Once, while I was still teaching, I read an article written by a stay-at-home mom. She was all outraged by working moms who said they two full-time jobs: working AND being a mom. She said, "Don't call yourself a full-time mom until you've actually done it full-time," or something to that effect.

Well, I'm going to tell you the truth. Moms who go to work every day ARE working two full-time jobs.  You don't ever get to stop being a mom. I didn't get to stop thinking about Joey and Noah when twenty-five twelve-year-olds were sitting in front of me asking me, "Why do we even HAVE English class, because we already, like know how to speak English?" You're expected to do two completely different things as well as the people who are only expected to do ONE thing in the same amount of time. Your own children still have to be cleaned, fed, and performing beautifully at whatever. They have to be involved in fifty activities and arrive smiling and on time and prepared. At your job, YOU have to be on time and smiling and prepared (preferably fed and cleaned) and performing beautifully. Every day is a mountain climb, and every day you feel the stress of that climb. Not every day do you feel like you've made it to the top, or are going to make it.

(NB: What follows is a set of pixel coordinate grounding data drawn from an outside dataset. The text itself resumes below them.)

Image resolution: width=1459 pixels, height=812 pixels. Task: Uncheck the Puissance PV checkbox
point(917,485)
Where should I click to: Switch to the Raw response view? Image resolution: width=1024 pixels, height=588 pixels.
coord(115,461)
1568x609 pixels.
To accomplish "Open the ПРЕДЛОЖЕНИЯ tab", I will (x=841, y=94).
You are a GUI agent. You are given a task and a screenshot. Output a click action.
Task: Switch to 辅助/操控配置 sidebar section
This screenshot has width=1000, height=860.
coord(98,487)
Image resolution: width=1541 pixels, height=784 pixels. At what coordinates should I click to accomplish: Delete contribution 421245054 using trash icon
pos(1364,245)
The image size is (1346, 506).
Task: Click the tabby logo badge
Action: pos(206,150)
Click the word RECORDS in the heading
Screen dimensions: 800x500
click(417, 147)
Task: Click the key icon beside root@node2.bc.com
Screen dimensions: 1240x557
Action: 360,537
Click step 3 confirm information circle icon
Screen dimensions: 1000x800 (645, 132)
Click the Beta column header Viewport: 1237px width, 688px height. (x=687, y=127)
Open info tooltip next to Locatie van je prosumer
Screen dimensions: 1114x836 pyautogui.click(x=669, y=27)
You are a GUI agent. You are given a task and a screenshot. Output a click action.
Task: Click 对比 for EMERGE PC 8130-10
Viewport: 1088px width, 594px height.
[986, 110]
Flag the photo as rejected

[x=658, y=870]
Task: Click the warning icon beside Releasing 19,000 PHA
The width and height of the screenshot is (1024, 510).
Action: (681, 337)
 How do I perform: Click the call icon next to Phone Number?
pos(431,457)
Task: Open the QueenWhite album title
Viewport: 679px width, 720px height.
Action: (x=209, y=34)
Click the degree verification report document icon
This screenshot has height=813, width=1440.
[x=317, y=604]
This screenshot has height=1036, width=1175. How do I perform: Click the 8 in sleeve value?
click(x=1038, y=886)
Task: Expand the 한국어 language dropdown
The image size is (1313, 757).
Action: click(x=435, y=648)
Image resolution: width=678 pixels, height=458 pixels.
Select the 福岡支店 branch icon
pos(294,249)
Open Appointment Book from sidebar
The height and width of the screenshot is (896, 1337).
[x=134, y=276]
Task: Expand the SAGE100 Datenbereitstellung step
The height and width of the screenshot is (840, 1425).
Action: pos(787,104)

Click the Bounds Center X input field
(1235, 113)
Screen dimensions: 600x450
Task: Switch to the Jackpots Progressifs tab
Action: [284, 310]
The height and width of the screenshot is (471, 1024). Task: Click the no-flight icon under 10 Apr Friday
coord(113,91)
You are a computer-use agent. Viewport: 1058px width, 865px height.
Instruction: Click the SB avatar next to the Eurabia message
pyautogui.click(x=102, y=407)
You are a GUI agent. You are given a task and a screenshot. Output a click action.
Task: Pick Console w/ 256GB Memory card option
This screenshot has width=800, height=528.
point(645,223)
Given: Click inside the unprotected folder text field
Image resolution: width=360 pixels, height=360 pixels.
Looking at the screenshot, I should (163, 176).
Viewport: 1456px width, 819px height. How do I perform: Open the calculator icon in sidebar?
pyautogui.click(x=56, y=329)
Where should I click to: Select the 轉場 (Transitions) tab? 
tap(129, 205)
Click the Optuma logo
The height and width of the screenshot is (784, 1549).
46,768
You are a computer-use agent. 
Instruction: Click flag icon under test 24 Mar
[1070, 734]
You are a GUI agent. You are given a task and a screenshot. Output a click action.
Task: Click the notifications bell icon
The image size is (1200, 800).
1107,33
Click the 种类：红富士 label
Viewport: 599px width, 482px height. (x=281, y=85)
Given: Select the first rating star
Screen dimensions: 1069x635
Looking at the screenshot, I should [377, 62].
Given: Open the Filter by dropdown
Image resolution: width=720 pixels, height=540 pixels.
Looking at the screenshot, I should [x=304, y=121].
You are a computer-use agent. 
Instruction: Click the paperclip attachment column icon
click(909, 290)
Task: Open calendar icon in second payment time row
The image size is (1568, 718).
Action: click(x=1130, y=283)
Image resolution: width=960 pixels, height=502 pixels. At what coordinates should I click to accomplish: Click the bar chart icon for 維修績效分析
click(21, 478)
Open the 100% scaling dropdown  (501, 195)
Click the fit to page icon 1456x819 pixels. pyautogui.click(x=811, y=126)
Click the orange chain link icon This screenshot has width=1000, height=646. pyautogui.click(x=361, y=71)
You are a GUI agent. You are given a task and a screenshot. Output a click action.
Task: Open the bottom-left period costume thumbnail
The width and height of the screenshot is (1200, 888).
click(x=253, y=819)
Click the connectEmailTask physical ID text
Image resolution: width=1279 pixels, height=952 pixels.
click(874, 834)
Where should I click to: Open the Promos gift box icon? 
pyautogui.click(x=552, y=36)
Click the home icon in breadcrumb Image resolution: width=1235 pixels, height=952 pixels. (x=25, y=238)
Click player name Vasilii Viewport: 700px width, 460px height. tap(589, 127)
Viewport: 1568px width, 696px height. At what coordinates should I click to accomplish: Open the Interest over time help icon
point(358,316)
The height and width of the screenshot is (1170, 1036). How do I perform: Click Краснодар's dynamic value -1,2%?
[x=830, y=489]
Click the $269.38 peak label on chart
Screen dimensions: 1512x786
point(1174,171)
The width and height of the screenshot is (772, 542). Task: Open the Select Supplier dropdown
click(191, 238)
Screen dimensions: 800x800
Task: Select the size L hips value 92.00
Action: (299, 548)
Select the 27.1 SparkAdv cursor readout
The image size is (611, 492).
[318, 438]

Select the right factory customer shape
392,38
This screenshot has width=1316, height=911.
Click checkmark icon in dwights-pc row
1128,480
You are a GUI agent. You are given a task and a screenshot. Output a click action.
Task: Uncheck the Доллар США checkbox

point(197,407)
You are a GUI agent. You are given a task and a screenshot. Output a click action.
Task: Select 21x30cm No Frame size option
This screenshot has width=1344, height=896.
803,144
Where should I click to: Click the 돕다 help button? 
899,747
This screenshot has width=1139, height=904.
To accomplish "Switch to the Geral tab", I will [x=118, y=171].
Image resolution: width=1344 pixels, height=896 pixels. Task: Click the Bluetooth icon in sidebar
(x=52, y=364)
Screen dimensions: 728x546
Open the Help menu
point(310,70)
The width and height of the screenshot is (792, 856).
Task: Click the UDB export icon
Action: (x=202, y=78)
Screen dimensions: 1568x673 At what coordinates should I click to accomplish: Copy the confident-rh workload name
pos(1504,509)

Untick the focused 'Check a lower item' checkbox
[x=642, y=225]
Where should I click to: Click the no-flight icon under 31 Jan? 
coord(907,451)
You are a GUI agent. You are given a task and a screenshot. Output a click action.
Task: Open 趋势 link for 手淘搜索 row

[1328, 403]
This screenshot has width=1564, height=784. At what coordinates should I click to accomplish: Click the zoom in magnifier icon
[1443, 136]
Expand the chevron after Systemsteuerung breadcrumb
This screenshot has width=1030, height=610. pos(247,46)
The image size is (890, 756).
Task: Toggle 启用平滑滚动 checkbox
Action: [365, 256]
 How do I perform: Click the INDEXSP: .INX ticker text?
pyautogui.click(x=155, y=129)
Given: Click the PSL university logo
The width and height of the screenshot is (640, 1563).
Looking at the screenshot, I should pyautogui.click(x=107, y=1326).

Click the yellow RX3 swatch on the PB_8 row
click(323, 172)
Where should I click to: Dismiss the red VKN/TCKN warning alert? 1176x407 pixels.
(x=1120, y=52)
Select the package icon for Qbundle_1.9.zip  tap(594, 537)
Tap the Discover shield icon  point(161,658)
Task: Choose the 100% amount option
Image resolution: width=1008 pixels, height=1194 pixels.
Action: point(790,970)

So this blog entry is about me saying: Yes, I love my life right now. This has been an opportunity, and a privilege, and a huge financial sacrifice I will never, ever regret. But KUDOS and SALUTES and a TON of credit goes to the ranks of moms I will join next year. You are unbelievable. You are amazing. You are doing more than other people can possibly comprehend. And the reason they can't comprehend it is because you ARE so good at it, you make it look normal and easy.

And in the meantime, I'm going to continue to enjoy water bottles and beautifully packed lunches while I can. It isn't easy--I'm not saying it's easy--but it's certainly nice to be able to give one thing my all.